Most of the respondents in PHC facilities stated that they take wastes that require incineration to University of Benin Teaching Hospital or the World Health Organization waste disposal facility (P1, P2).

Some participants reported that things are put in place to ensure safe and clean environment in their facilities. Cleaners are trained on proper cleaning practice and waste management (S5, P4, T5). Participant T4 detailed “Our environment is regularly cleaned. Now and during the hit of COVID, we use 0.5% sodium hypochloride solution to clean the floor, the walls and high touch areas such as door knobs and switches even the beddings and mattresses, and everything with same solution. We clean the wards and clinics at least twice daily.”

Theme 5: hand hygiene practice in IPC

Compliance with hand hygiene practice was reported to be generally good at the all facilities, although many participants agreed that there is a decrease in hand washing compared to a year ago when we were in the heat of the COVID-19 pandemic which heightened the level of awareness to strictly adhering to hand hygiene measures among healthcare providers. At the secondary facility, S2 gave a positive response and added areas of improvement “People are strict about it. Each unit has wash hand basin and water. Management has provided liquid soap too. But we can do better in a modern way, instead of bucket we should have running taps in work stations and toilets. Nowadays, you don’t even touch tap heads, they use sensors, same thing goes for soap, this helps control/prevent infection”.

Theme 6: challenges, strength and sustainability of IPC activities

Limited supply of waste disposal materials and PPEs were cited in all facilities as major challenges. In the primary and secondary facilities, lack of transportation and shortage of staff hinder waste disposal and other IPC activities. In the tertiary institution, behavioural change or lack of compliance especially by new healthcare workers is another limitation observed, it was noted that other healthcare providers still need to imbibe the culture of IPC activities notably hand hygiene instead of doing it out of fear of getting infected (T5, S4, P1, P3).

Regarding the strengths of IPC activities, the tertiary institution highlighted management commitment for allowing the IPC team to function independently.

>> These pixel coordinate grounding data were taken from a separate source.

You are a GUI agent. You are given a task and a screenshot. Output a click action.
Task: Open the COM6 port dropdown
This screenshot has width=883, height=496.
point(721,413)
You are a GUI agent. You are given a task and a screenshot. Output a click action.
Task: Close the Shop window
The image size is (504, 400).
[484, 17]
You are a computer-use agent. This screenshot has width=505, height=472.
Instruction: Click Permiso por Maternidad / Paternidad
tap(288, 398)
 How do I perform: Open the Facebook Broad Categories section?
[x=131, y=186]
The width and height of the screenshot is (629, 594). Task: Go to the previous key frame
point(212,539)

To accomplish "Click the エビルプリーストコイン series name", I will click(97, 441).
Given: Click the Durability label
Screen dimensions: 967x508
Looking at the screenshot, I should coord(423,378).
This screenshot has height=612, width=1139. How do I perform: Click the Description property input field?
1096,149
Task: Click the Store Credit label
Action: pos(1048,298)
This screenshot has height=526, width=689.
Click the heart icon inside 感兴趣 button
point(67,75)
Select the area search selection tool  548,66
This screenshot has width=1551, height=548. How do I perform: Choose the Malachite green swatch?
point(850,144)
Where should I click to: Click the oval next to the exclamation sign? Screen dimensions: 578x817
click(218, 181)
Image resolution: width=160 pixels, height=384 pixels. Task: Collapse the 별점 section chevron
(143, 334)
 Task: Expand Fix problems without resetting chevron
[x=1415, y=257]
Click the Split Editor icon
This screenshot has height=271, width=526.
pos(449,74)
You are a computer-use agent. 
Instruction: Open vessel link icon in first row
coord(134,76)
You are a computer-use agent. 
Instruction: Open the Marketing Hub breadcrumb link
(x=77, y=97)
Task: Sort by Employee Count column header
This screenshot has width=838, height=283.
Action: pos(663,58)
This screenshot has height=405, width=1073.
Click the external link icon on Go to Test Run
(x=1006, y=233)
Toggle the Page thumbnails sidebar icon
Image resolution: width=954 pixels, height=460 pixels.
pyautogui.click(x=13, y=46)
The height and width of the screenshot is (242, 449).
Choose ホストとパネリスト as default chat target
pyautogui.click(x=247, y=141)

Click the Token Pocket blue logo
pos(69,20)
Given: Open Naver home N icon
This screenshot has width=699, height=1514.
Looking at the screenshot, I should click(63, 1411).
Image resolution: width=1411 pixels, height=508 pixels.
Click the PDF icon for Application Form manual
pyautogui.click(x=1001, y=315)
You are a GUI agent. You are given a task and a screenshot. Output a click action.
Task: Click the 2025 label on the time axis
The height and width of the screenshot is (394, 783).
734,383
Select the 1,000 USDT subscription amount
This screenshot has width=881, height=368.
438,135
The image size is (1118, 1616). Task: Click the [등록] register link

Although no formal IPC in both secondary and primary institutions, most respondents praised the government for the provision of PPEs compared to before even if they are sometimes not sufficient and training of healthcare workers as the strength of IPC, they were optimistic that likely in the future the ideal IPC program will be practiced (T4, S4, P1, P3, P4).

Regarding sustainability of IPC activities, T4 said “as long as the IPC committee is sustained in the facility which is over 20 years now, plus an enabling environment for the IPC committee to work, it will go far and be sustained”.

S5 said “on a scale of 1–10, I will say 5. You know as government changes, things can change”.